Tideland lights up reactivated Saleh platforms

RAK Petroleum has chosen Tideland Signals’ Syncrolan light and fog warning systems for its Saleh field platforms offshore Ras Al Khaimah, UAE.

Offshore staff

BURGESS HILL, UK – RAK Petroleum has chosen Tideland Signals’ Syncrolan light and fog warning systems for its Saleh field platforms offshore Ras Al Khaimah, UAE.

Since 1988, Saleh's five platforms have only produced small volumes of gas and condensate. However, RAK as new operator plans to redevelop the field, initially by deepening an existing well.

To alert shipping in the area, both the Saleh 1 and Saleh 5 platforms are marked by four Tideland Syncrolan LED light stations, fog signal, fog detector and, Informer AIS AtoN. The latter relays AIS message 21 to vessels in the vicinity identifying itself as an offshore structure.

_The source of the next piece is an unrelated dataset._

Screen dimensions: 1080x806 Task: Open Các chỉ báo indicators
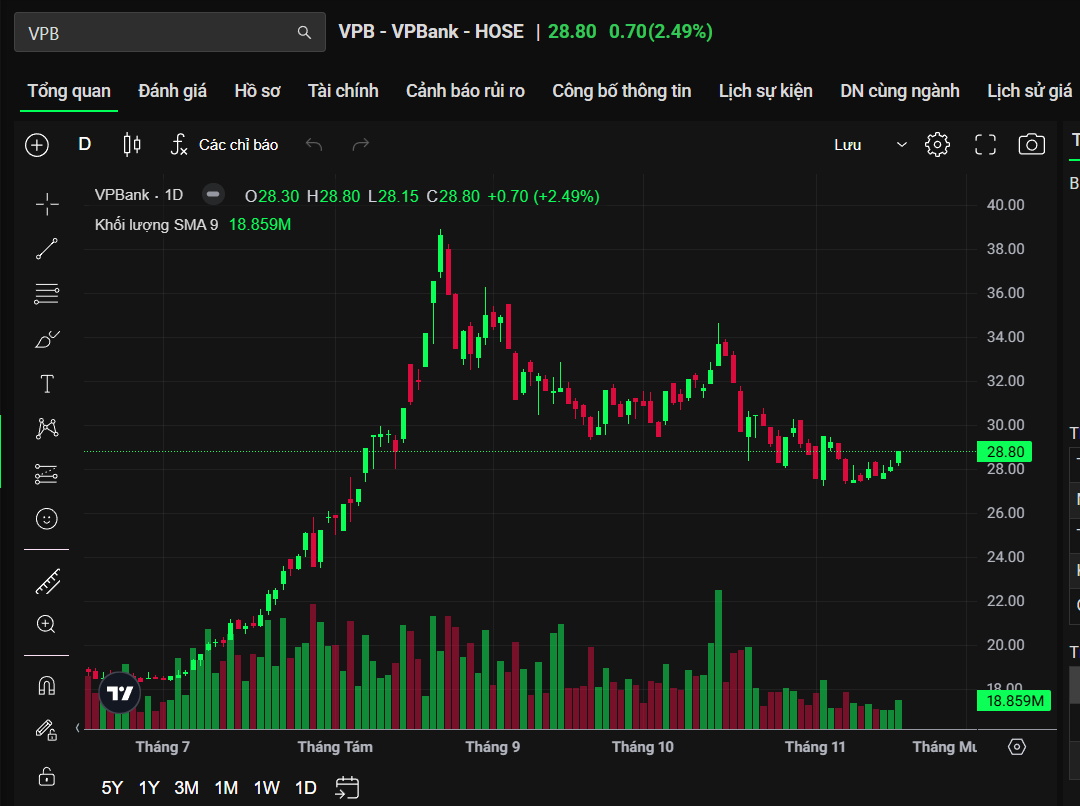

On Saleh-1 the light stations combine an MLED-300 LED main light with a range of 10 NM and a 3 NM MLED-155 red subsidiary light equipped with a 24V charger, which provides 96 hours back-up for the main and secondary lights. There is a similar arrangement on Saleh 5 platform, except that the charger only provides back-up for the main light in the event of the main power supply failing.

The Syncrolan units on Saleh 1 are wired to an Exd monitoring/switching enclosure that provides a fail alarm to an existing central monitoring panel, while the systems on Saleh 5 operate as standalone units. The light stations are ATEX certified for use in Zone 2 hazardous areas and UL listed for Class 1 Div 2 Grp D.

Fog signal stations each comprise an AB-560 fog signal mounted on a galvanized steel frame, also incorporating an ECU 645 control unit. The AB-560’s five driver-emitters that give a usual range of two nautical miles, audible through 360 degrees, although any driver in the array will produce a sound signal in excess of the required standby range of half a nautical mile.

The stations are also equipped with an optional visibility sensor that automatically switches on the fog signal whenever visibility dips below 3,700 m (2Nm).